4. Concluding remarks

It is demonstrated that an on-line FE model that would replace an original FE model can be derived from process metamorphosis, in a step by step manner. An original process may be metamorphosed into various hypothetical processes.

Fig. 13 \({W^2}\)/ 2 , from original FE simulation (■), from on-line FE model (■), \({W^1}\) / 2 (■).

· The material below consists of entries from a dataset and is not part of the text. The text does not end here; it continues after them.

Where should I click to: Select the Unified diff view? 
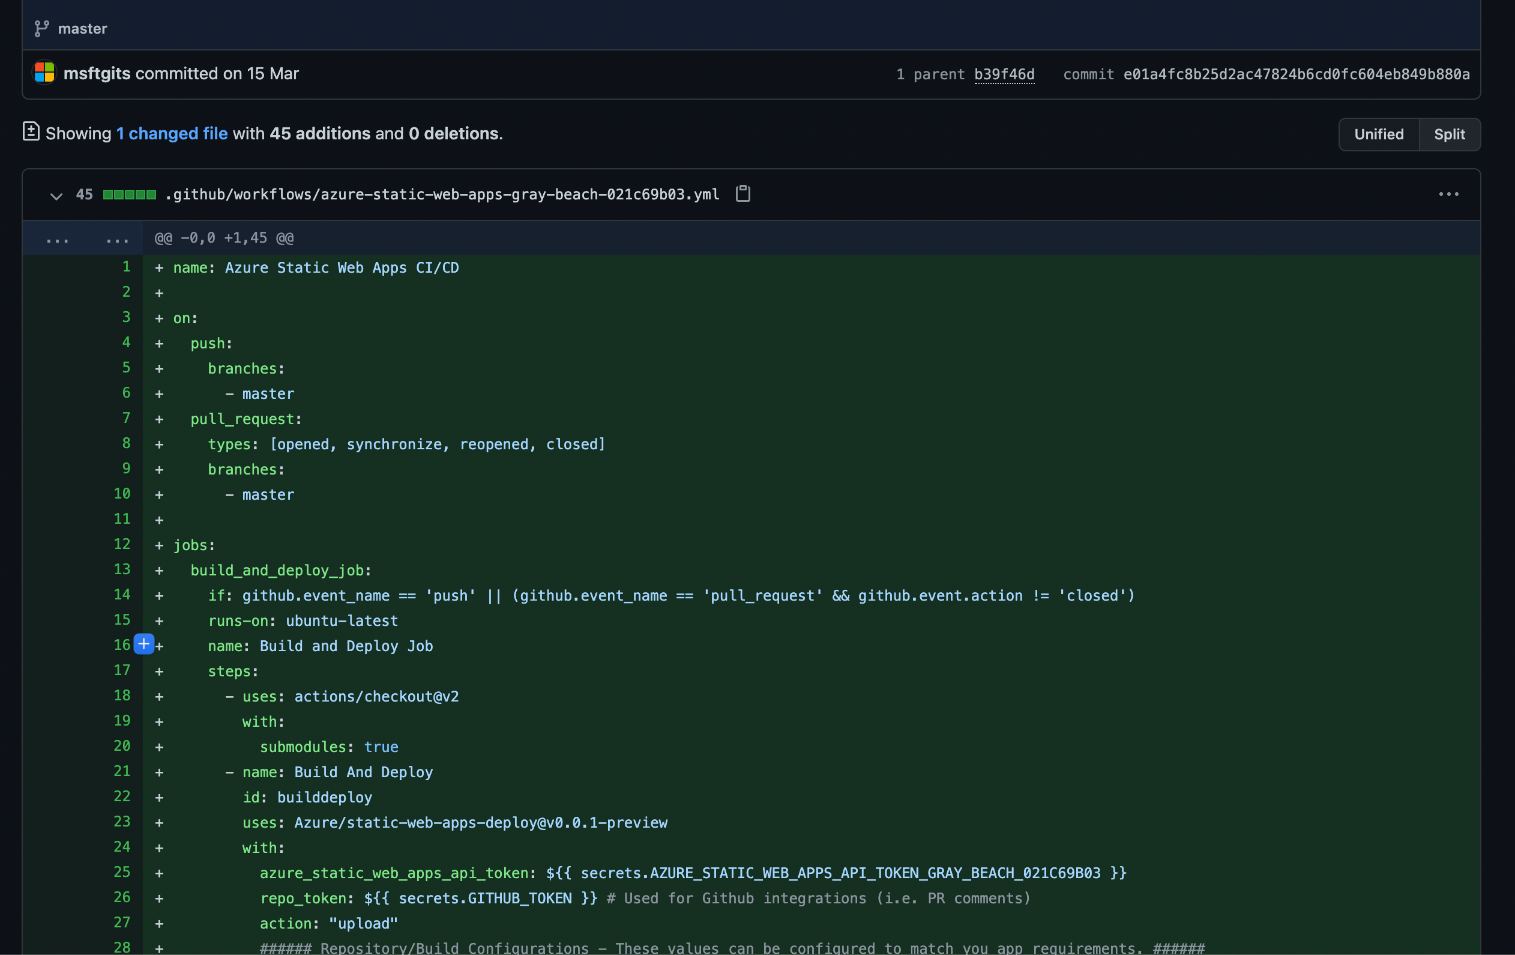[1378, 134]
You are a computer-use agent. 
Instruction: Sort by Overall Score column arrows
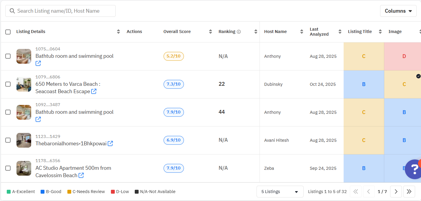[210, 32]
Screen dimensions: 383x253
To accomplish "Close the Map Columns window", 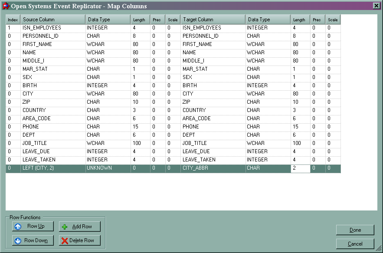I will click(376, 6).
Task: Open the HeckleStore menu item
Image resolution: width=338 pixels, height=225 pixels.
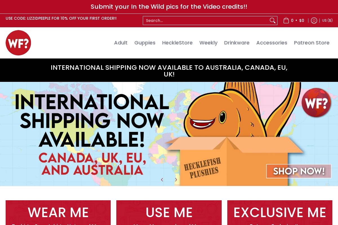Action: tap(177, 43)
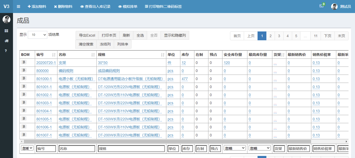This screenshot has width=355, height=158.
Task: Click BOM icon for row 801000-1
Action: coord(24,78)
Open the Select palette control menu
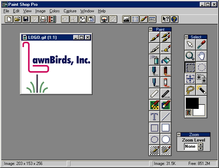This screenshot has width=219, height=168. [187, 37]
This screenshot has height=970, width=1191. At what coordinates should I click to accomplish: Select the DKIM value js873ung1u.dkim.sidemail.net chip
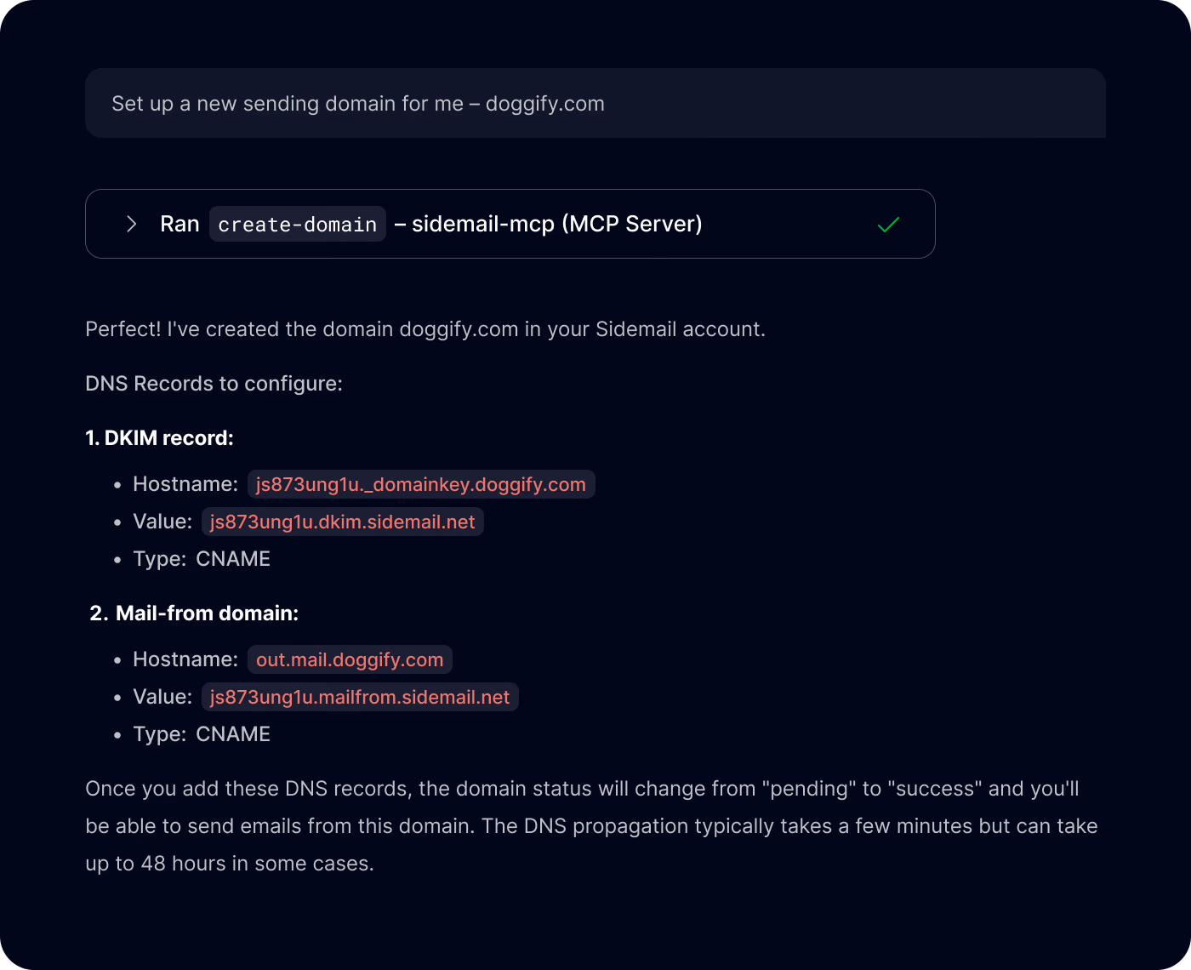click(x=342, y=522)
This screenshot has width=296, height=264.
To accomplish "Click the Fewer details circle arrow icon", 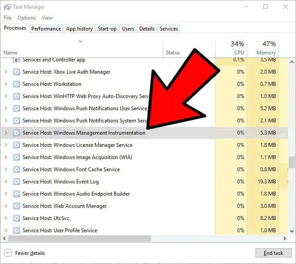I will [x=8, y=253].
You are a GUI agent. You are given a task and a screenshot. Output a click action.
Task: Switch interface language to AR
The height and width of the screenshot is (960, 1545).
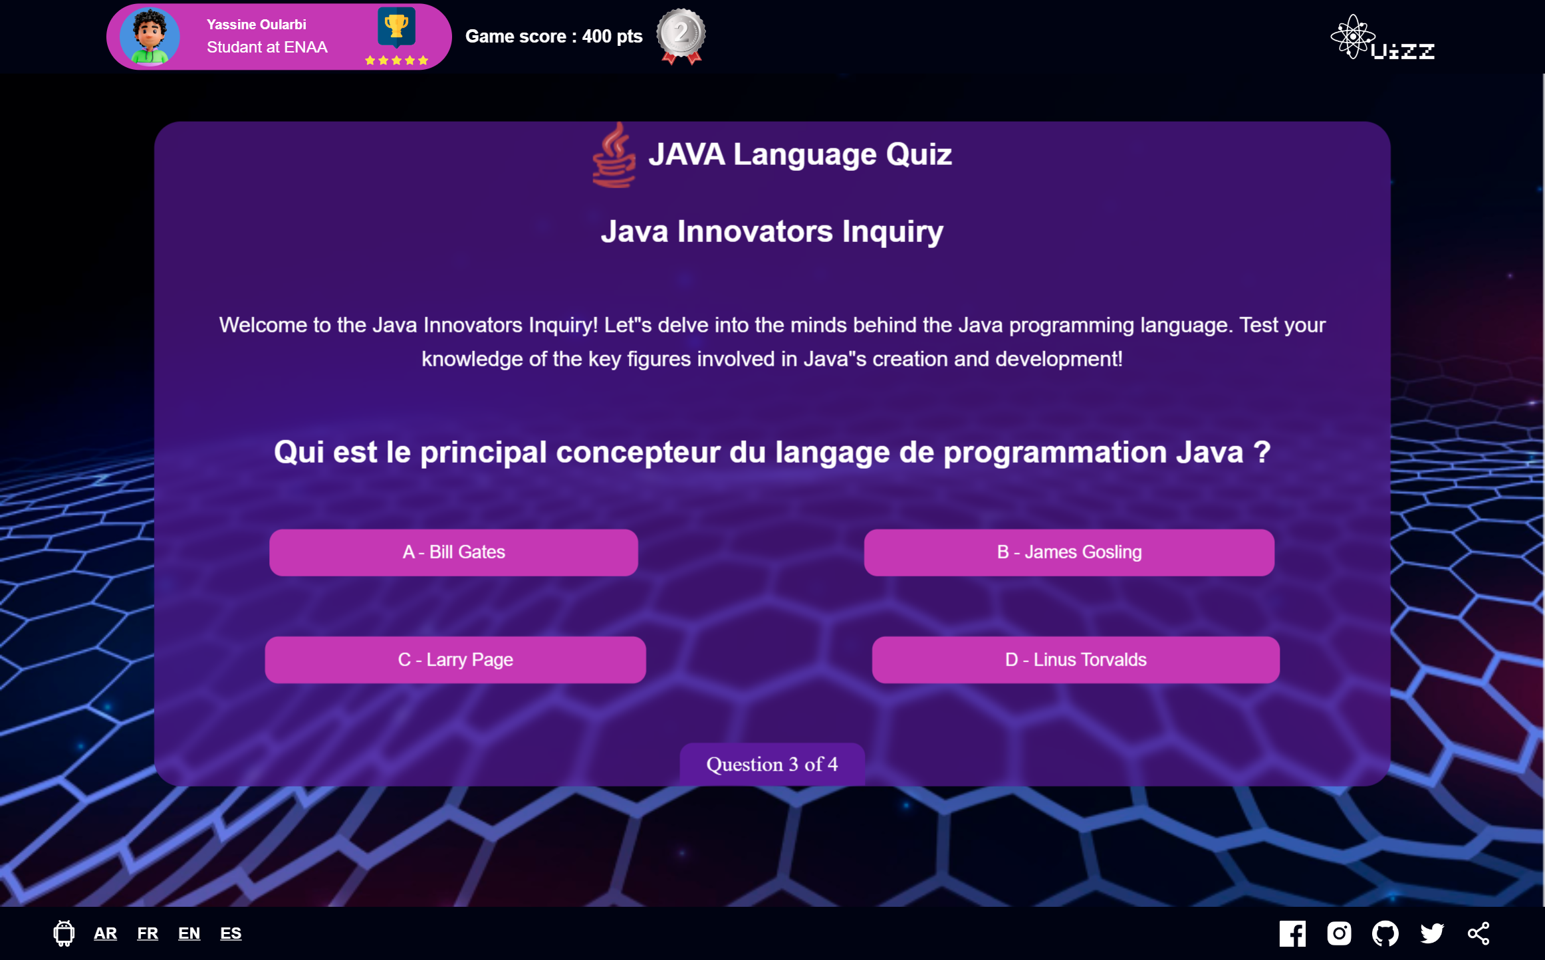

Process conditions are case 1 in Table 3, delivery strip crown is, (a) 0 μm, (b) +30 μm, entry strip crown is 0 μm for both (a) and (b)

 

To be capable of finding the best one among them in the light of the prediction accuracy and computational efficiency may depend on the designer’s experience and intuition. It is expected that the technology demonstrated in this paper may find application in diverse fields of science and engineering and serve as a powerful tool leading to next generation on-line models.